Robert G. Brown
rgb at phy.duke.edu
Fri Apr 11 14:11:01 EDT 2003
On Fri, 11 Apr 2003, jbassett wrote:
> Does anyone know of if it is possible to buy a rackmount cluster with an
> integrated cooling system? It seems against the philosophy of Beowulf to look
> for low cost computing solutions, and then find that you need to make a
> substantial investment just to cool the room. I had an Athlon system shut down
This is in some ways impossible, if I understand what you mean. Or from
another point of view, it is already standard. Let's understand
refrigeration and thermodynamics a bit:
All the energy used to run your systems and do computations turns into
heat (1st law).
One cannot make heat "go away"; it either naturally flows from hot
places to cooler places, or one can move it forcibly from a hot place
to a hotter place. It costs energy which makes still MORE heat to move
it forcibly around (2nd law).
Now view the CPUs as little heaters -- 50W to 100W apiece (as hot as
most incandescent light bulbs) and confined inside a 1U or 2U case. Add
on another 50W plus for the motherboard, memory, disk, network, and the
switching power supply itself inside the case. Even the "refrigeration"

» Data provided:
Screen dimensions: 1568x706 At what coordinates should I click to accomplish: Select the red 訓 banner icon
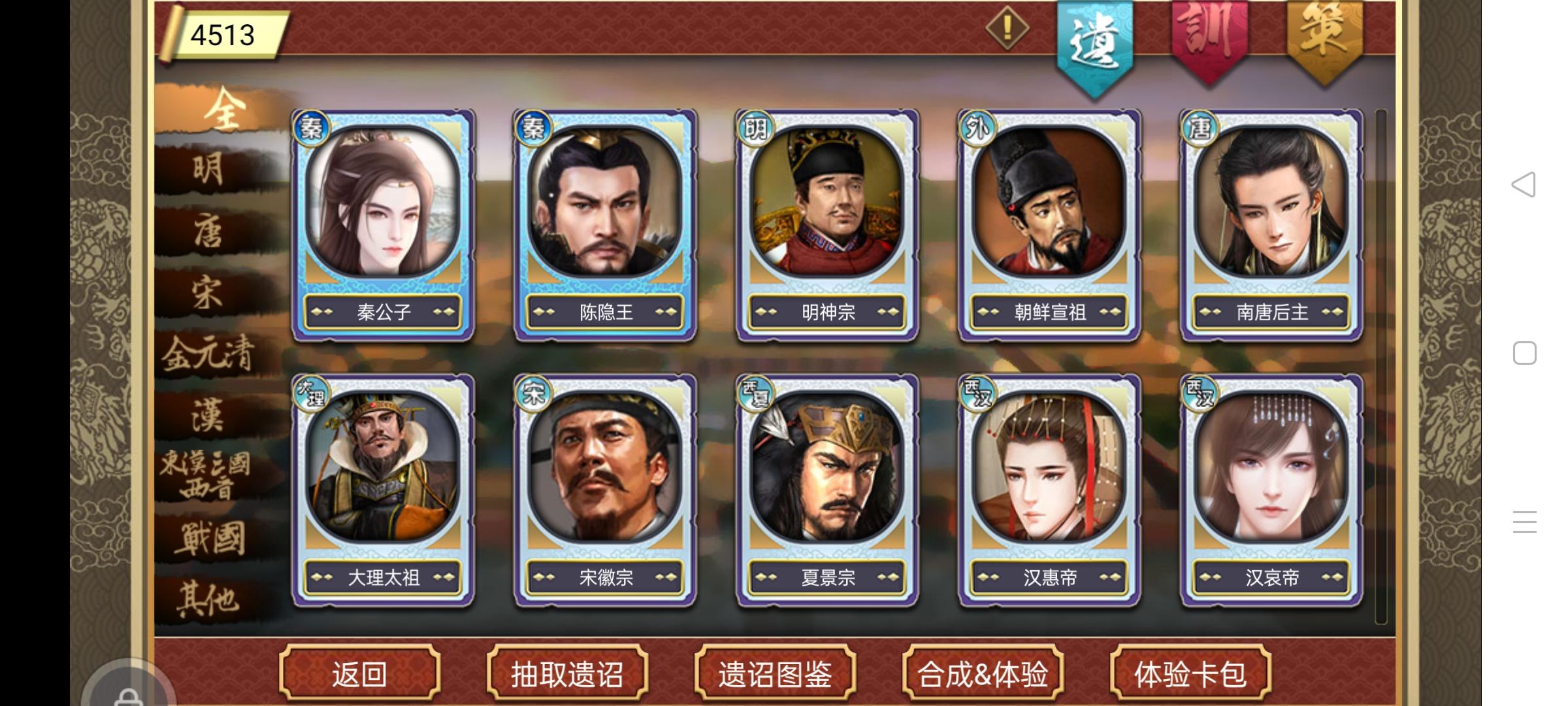(x=1209, y=41)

» Work to do:
1. In the cluster-cooling post, how much power does each CPU draw?
2. Do these statements agree with the cluster-cooling post? Answer yes or no for each, quoting the deciding words. (a) All the energy used to run the systems ends up as heat. (b) Heat can be made to go away. (c) The motherboard, memory, disk, network and power supply together add less than 10W.
3. Could you carry on the cluster-cooling post from the point where it stops?

» Written answers:
1. 50W to 100W apiece.

2.
(a) Yes: "All the energy used to run your systems and do computations turns into heat (1st law)."
(b) No: "One cannot make heat "go away""
(c) No: "Add on another 50W plus for the motherboard, memory, disk, network, and the switching power supply itself inside the case."

3.
devices already standard in the case (case fans intended to speed the
heat on its way) add heat to the case exhaust in the process.
Cases are already designed to move heat from the hot spots inside out
into the ambient air as efficiently as possible (within the quality of
engineering and layout of any particular case with any particular
motherboard). There are even cooling devices designed for e.g. CPU
cooling that are active electronic refrigerators (peltier coolers) and
not just fan+heat sink conduction+convection coolers.
The problem is out in the room. Once you remove the heat from the
cases, with or without an actual case refrigerator at work (in general
one will exhaust MORE heat into the room than a case cooled with fan
alone) the heat still HAS to get out of the room. If the room has lots
of nodes making heat, nice thick walls, ceilings, floors, and lots of
dead air (as do most uncooled cluster rooms, it seems), it won't get out
quickly enough on its own, so it will start to build up. This makes the
room get hot -- temperature being a measure of the "heat" (random
kinetic energy) in the room's air.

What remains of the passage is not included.